Mohammed streckt ihr die Hand entgegen, seine linke Hand mit der deutlichen Narbe über dem Handgelenk. »Gib mir deine Hand. Drauf.«

Tina zögert einen Herzschlag lang, dann legt ihre Hand in seine. Seine Haut ist warm, rau, die Narbe unter ihren Fingern ein hartes Band. Seine Finger schließen sich fest um ihre, nicht schmerzhaft, aber bestimmend.

»Versprochen ist versprochen, Tina«, sagt er, seine Stimme leise, aber eindringlich.

»Und wird auch nicht gebrochen«, ergänzt sie, ihre Stimme klingt fester, als sie sich fühlt.

Mustafa, der bisher schweigend danebengestanden hat, tritt vor. »Soll ich ihn holen, Onkel?«

Mohammed nickt, ohne die Augen von Tina zu wenden. »Größe 36. Der weiße Micro-Bikini aus der neuen Kollektion.«

Tina hebt eine Augenbraue. »Gut geraten mit der Größe. Nicht schlecht.«

»Ich hab ein Auge dafür«, sagt Mohammed, und diesmal ist das Lächeln in seinen Augen unverkennbar.

Mustafa dreht sich um, seine Sneaker trampeln über die Terrasse, das Gatter fällt hinter ihm zu. Max, der das Geschehen mit gerunzelter Stirne beobachtet hat, schüttelt leicht den Kopf.
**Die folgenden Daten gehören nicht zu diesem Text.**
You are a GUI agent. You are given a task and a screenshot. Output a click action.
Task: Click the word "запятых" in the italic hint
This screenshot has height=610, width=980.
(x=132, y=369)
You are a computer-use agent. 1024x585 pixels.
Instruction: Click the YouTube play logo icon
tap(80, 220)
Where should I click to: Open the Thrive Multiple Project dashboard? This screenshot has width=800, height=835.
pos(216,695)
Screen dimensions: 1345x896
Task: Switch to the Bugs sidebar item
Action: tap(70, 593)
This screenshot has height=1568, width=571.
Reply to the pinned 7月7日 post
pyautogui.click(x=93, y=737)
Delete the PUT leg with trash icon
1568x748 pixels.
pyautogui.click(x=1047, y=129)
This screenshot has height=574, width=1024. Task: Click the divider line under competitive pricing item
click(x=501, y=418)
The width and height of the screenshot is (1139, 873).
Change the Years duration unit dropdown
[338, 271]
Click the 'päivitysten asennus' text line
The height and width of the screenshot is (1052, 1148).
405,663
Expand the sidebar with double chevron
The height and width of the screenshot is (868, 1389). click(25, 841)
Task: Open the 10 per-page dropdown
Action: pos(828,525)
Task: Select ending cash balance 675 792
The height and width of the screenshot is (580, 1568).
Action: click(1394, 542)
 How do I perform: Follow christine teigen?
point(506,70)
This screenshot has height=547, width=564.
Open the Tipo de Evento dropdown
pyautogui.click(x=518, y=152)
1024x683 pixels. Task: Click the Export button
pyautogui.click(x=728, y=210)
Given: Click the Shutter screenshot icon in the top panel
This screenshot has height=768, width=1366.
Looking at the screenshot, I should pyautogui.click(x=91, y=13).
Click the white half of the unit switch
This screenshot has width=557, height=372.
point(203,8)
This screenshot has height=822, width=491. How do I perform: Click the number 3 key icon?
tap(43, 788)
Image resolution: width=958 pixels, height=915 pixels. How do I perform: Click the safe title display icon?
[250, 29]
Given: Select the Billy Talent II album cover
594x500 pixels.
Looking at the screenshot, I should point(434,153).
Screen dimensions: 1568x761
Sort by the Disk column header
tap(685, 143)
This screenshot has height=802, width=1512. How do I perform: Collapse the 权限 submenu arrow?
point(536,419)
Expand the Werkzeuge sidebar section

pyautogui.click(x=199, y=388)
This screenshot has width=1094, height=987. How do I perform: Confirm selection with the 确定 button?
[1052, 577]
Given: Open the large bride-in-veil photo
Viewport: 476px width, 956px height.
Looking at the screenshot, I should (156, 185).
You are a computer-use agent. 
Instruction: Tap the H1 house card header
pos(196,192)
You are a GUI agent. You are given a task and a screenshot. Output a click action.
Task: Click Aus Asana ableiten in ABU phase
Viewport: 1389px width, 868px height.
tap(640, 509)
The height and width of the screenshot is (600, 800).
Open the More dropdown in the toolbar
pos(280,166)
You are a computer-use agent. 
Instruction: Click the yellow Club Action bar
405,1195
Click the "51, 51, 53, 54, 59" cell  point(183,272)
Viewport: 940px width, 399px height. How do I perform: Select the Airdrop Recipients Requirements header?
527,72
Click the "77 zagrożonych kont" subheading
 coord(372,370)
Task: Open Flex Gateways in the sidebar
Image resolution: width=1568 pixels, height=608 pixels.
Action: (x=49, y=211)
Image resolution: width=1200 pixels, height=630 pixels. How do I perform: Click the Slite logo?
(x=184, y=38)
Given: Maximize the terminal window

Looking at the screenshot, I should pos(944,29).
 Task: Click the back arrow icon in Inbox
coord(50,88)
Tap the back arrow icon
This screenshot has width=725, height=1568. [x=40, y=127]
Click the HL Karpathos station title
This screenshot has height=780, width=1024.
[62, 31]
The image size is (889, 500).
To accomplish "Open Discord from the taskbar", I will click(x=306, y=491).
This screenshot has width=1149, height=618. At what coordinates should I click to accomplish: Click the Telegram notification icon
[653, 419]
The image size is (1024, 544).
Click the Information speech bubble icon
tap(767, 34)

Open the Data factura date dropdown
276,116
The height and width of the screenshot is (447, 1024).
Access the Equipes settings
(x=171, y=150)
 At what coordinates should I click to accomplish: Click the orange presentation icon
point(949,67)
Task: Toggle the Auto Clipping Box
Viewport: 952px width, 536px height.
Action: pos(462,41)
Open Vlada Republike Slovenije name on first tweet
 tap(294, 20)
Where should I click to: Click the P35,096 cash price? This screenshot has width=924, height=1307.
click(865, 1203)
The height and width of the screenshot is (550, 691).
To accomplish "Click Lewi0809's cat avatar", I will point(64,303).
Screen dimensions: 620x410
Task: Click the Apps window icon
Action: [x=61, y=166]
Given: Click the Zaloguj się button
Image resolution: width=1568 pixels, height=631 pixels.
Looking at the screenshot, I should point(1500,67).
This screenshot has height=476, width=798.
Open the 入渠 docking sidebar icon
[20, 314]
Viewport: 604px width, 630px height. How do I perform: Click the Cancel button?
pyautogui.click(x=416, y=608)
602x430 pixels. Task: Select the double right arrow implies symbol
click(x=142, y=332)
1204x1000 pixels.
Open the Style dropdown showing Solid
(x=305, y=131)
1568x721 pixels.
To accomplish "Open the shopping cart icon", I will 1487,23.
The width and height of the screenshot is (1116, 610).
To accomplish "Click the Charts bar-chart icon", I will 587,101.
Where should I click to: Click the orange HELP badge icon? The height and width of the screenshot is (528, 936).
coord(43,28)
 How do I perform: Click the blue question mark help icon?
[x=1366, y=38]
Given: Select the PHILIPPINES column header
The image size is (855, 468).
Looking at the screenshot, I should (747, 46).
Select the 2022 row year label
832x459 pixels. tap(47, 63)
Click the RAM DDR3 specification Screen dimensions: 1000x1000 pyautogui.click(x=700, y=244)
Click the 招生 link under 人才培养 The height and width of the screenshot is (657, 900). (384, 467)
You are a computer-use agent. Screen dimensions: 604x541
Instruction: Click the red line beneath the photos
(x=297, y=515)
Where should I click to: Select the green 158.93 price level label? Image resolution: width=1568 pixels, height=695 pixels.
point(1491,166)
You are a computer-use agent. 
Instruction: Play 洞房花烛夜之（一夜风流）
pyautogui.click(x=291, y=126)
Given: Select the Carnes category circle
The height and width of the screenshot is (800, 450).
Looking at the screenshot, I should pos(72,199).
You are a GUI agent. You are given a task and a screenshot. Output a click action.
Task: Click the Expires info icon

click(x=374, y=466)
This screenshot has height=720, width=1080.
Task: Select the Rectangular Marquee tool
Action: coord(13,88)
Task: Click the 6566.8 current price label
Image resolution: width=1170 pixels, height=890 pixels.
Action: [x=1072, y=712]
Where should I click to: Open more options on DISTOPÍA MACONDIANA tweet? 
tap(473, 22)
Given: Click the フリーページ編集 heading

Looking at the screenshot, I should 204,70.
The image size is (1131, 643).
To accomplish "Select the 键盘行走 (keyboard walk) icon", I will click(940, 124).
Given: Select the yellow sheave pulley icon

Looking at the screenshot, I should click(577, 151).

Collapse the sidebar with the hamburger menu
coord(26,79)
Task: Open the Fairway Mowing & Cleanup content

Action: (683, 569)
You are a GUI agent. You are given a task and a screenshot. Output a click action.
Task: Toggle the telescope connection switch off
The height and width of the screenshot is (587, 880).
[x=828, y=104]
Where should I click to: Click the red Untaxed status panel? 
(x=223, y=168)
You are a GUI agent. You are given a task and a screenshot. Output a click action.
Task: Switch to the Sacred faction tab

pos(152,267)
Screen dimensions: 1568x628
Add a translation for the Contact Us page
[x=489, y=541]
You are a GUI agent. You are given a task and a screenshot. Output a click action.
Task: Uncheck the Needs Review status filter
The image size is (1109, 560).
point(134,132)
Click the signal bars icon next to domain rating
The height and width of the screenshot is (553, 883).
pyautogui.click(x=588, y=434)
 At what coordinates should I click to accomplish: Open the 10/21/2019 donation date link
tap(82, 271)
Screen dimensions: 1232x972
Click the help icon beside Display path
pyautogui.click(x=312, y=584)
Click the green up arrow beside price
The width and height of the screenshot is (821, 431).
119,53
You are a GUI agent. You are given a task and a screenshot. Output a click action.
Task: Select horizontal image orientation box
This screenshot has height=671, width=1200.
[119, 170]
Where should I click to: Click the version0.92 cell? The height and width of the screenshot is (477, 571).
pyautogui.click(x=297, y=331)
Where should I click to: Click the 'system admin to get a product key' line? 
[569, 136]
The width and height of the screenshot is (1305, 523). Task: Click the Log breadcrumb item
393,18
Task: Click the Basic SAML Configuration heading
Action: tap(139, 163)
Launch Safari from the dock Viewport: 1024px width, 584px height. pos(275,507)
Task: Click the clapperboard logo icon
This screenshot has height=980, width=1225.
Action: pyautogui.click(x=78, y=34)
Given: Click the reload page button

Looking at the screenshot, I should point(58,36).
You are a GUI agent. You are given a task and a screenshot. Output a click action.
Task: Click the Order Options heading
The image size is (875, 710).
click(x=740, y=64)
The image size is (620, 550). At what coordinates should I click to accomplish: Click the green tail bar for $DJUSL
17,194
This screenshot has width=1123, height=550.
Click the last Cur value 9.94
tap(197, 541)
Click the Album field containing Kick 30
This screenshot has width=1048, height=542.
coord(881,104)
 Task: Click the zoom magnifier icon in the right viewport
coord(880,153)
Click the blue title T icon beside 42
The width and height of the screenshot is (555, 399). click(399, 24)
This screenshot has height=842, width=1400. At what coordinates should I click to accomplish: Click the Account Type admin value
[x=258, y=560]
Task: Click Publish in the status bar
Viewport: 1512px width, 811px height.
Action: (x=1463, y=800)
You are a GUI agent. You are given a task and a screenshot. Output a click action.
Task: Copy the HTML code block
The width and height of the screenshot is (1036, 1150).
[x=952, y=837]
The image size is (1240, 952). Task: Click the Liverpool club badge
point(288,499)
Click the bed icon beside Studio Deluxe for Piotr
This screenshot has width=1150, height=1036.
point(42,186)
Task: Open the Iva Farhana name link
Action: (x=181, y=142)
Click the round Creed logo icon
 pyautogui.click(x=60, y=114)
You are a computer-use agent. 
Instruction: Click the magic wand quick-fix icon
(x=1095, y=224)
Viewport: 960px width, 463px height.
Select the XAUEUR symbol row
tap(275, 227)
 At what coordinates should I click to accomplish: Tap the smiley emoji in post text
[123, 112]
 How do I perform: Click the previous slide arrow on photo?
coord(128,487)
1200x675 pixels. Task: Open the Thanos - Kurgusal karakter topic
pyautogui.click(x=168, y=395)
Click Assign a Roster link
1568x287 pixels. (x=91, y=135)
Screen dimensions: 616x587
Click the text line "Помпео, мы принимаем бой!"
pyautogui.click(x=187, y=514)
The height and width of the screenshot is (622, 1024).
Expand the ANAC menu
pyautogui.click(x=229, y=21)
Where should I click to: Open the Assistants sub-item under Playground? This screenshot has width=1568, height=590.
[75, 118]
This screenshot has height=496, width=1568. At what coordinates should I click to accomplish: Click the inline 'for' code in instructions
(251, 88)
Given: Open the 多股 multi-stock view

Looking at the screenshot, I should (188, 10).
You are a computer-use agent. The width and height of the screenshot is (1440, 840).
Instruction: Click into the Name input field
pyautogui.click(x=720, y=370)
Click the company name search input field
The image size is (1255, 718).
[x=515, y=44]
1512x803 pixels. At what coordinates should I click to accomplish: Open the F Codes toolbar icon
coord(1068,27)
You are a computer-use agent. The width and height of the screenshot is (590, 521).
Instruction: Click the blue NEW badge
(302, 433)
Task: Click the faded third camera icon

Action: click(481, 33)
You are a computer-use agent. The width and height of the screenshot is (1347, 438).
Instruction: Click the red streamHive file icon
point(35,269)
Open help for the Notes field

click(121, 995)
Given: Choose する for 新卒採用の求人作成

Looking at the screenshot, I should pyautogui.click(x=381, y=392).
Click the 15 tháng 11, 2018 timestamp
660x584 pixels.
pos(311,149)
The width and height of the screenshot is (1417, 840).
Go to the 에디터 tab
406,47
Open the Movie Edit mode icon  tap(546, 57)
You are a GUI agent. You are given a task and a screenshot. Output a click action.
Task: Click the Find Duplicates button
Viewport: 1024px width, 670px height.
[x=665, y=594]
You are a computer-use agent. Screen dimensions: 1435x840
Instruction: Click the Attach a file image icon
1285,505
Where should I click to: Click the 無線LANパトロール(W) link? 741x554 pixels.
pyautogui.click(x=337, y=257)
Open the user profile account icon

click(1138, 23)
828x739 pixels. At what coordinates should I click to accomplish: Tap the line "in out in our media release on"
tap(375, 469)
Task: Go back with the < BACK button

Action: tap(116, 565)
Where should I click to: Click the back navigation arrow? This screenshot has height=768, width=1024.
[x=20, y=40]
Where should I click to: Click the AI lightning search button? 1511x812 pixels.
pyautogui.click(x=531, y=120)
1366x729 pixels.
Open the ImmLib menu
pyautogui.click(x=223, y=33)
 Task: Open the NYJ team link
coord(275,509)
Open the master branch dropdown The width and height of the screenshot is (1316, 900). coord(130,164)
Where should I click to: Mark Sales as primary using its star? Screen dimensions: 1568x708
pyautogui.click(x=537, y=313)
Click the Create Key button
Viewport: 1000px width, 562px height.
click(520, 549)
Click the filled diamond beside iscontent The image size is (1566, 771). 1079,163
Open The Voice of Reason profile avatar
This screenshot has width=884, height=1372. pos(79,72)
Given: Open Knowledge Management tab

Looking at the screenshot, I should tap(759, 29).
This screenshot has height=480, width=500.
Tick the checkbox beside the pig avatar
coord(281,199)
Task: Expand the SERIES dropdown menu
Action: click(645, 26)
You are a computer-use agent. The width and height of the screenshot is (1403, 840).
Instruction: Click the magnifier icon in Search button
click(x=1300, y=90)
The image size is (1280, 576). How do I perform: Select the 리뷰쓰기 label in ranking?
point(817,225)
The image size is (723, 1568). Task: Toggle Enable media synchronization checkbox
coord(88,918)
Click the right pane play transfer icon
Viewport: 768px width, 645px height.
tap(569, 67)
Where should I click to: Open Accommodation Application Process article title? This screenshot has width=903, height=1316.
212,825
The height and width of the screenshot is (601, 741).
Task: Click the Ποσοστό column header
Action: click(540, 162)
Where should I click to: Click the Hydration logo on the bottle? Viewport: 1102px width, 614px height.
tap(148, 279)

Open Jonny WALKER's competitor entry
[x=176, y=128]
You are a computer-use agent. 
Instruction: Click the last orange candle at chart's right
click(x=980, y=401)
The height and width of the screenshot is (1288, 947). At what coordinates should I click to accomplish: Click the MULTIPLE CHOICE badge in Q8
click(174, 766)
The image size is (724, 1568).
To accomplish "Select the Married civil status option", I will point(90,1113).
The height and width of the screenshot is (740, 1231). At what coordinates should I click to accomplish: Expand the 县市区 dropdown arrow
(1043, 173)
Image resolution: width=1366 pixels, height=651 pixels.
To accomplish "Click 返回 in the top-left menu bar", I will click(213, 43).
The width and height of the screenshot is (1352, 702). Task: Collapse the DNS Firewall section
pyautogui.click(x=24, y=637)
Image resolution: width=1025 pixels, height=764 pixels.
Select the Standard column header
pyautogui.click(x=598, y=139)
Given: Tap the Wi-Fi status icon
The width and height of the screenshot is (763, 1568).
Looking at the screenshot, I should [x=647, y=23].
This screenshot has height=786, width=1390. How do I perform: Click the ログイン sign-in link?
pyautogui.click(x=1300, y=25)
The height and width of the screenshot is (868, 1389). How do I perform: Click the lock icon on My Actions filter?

»Möchtest du auch ein kühles Bier?«, fragt er Mohammed. »Und für Mustafa bring ich gleich eins mit.«

»Gerne«, sagt Mohammed, seine Aufmerksamkeit endlich von Tina lösend. »Ein Bier wäre perfekt.«

Max verschwindet in der Küche, das gedämpfte Geräusch von öffnenden Kühlschranktüren ist zu hören. Tina steht allein mit Mohammed auf der Terrasse, die Sonne brennt auf ihre Schultern, der braune Badeanzug klebt unangenehm an ihrem Rücken.

»Du machst das gut«, sagt Mohammed leise, zu leise für Max, der in der Küche mit Flaschen klappert. »Das Vertrauen. Es wird sich lohnen.«

Tina weiß nicht, was sie erwidern soll. Ihre Hände haben sich zu Fäusten geballt, sie zwingt sie langsam zu öffnen.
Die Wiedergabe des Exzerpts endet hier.